In a blistering report, short seller Hindenburg Research estimated that the stock /zigman2/quotes/214109287/composite SDC -0.94% has about 85% downside and assigned it a one-year price target of $2, compared with its current price of about $14.
“Financially, the company is another profitless, cash incinerating ‘unicorn’ that we believe has significant added financial headwinds to face as a result of regulatory, legal and customer satisfaction liabilities,” Hindenburg Founder Nathan Anderson wrote in the report.
SmileDirect responded with a lengthy statement in which it dismissed “media statements by dental trade organizations and allegations in a class-action lawsuit filed in Nashville federal court that purports to question the safety and legitimacy of SmileDirectClub’s pioneering teledentistry platform.
“There is no factual basis nor scientific or medical justification in these allegations to substantiate the false claims made about our model and the state-licensed doctors in our affiliated network,” the company said.
SmileDirect calls itself an orthodontics disrupter, using a “teledentristy” business model that allows customers to receive clear aligners (dental braces) by mail. Customers can either get a free 3-D image of their teeth taken at a so-called Smile Shop or buy a kit online to make an impression of their teeth that they can mail to SmileDirect. The company then develops and ships the clear aligners back and the customer undergoes a five to 10-month treatment plan.
The company has earned more than 1,200 Better Business Bureau complaints in its five years of existence, according to Hindenburg’s Anderson, and some of its practices have been deemed illegal by dental boards in Alabama and Georgia. Medical organizations, including the American Dental Association and the American Association of Orthodontists, have alleged that the company is endangering patients and is practicing medicine illegally, he wrote.

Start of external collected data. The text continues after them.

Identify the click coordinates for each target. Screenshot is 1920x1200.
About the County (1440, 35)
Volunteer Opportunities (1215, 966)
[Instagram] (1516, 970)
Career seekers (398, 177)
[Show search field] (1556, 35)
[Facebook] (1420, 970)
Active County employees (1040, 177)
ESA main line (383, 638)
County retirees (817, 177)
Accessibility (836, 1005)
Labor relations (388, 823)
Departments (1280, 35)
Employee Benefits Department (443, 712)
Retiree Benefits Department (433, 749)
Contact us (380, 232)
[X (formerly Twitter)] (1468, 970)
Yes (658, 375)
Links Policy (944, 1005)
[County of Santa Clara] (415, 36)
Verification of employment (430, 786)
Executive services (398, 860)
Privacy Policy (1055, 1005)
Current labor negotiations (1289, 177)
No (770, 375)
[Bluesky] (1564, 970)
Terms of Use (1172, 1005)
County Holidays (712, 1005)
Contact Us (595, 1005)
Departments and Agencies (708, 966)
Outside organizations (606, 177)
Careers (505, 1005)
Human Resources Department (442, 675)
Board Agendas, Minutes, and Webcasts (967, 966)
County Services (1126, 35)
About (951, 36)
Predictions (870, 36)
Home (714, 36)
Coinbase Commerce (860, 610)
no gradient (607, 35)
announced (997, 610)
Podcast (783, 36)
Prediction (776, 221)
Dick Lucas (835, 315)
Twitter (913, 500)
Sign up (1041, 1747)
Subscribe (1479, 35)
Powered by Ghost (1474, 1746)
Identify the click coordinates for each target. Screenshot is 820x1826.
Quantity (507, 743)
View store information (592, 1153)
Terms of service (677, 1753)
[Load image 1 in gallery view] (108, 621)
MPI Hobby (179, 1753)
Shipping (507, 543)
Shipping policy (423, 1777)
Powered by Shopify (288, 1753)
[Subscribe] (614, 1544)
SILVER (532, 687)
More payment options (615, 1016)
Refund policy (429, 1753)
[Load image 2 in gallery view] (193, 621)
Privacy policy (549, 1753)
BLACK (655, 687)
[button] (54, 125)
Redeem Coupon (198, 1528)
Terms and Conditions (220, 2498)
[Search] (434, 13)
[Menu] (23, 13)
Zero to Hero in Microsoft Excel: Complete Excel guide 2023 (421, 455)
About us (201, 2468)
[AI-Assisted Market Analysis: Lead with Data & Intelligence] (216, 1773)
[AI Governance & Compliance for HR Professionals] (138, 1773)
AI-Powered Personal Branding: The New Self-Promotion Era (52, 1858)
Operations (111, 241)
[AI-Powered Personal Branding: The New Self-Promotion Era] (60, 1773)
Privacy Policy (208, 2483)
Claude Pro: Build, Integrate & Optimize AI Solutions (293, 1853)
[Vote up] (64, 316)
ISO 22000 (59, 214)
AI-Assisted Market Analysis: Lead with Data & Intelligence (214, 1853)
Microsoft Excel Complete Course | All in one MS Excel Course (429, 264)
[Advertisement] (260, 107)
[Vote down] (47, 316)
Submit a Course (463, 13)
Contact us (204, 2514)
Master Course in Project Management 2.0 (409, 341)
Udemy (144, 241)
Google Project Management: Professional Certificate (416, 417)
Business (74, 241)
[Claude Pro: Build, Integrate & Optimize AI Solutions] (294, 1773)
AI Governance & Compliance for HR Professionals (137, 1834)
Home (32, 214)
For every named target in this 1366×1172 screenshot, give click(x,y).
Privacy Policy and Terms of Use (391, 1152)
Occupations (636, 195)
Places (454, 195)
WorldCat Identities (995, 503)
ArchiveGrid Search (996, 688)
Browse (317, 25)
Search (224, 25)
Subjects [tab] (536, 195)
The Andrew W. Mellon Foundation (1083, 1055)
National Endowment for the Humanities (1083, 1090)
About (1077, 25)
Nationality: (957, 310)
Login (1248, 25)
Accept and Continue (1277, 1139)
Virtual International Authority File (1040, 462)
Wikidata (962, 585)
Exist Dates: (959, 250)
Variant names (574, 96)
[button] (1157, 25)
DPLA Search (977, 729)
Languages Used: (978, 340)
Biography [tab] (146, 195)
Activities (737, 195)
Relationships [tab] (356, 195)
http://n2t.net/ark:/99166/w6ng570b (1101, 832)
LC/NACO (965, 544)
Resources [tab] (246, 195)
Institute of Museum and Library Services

The company’s approach claims it requires no meetings with dentists or orthodontists, although dentists and orthodontists maintain that thorough oral exams are needed before undergoing any orthodontic procedure.
“We communicated with one customer who was forced to use wire cutters to remove SDC products after he struggled to breathe,” said the report. “Review sites are replete with other horror stories of customers who had to take emergency dentistry into their own hands.”
Instead of attempting to improve its practices or address complaints, SmileDirect has “gone on a litigation spree,” forcing dissatisfied customers to sign legal releases promising not to complain to regulators or write negative reviews online in return for refunds, it said.
Employee reviews on Glassdoor describe an aggressive sales culture that contributes to inappropriate and dangerous approvals at the Smile Shops. Employees have 30 minutes to “sell a new smile” to each customer and are required to close deals with at least 70% of clients each month.
“This is hard to do with a clear conscience once you see refinement and mid-course correction customers coming into our shops DAILY with serious malocclusion, open anterior bites, edge to edge occlusion, and even mobility due to treatment!,” one review stated.